PROBLEM REQUIREMENTS
Your answer must be a single number: the count of lines in the records below that include the string "Sale".
======== DATA EXTRACT ========
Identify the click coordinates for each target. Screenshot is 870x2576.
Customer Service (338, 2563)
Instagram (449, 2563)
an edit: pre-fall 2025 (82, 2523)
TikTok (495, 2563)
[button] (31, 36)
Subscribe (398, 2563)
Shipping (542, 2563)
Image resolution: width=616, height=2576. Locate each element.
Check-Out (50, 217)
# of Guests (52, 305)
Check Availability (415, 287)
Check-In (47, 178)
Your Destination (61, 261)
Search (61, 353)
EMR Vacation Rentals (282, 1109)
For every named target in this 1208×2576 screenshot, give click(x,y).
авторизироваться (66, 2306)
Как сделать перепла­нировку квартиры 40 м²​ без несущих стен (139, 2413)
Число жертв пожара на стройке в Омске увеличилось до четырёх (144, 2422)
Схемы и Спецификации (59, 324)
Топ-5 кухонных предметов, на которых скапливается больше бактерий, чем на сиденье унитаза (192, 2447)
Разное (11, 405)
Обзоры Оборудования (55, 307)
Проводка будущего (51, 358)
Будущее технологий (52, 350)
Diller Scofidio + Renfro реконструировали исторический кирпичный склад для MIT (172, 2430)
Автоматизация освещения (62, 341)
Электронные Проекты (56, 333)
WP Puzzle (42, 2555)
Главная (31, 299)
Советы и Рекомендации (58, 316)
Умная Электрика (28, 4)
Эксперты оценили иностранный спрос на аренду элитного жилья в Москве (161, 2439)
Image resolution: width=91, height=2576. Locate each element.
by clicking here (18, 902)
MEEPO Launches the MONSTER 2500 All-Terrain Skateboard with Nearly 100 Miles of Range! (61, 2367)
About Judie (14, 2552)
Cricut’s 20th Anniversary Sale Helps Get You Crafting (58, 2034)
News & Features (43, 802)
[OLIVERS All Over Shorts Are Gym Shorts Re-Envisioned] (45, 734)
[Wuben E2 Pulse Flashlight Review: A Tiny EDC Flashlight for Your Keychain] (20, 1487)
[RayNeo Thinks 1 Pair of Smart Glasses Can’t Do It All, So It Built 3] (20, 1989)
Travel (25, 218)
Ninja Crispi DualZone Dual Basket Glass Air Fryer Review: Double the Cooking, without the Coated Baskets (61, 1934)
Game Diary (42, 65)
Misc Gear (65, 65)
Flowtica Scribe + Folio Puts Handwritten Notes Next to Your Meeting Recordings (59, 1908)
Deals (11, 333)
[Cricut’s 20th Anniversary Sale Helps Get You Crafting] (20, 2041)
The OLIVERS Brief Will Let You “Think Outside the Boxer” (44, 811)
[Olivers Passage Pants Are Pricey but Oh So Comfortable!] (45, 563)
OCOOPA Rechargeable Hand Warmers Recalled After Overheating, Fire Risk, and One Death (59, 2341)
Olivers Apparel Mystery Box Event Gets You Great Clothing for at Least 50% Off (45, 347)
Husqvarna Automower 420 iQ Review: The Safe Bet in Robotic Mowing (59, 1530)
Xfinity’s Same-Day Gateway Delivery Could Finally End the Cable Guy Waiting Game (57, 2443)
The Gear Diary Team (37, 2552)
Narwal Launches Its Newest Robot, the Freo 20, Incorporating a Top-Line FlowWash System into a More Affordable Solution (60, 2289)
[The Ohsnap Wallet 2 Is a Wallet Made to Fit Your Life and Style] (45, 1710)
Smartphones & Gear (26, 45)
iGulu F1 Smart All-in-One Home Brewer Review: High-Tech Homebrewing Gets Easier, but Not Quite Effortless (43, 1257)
========
SOLUTION FOR THIS TASK
2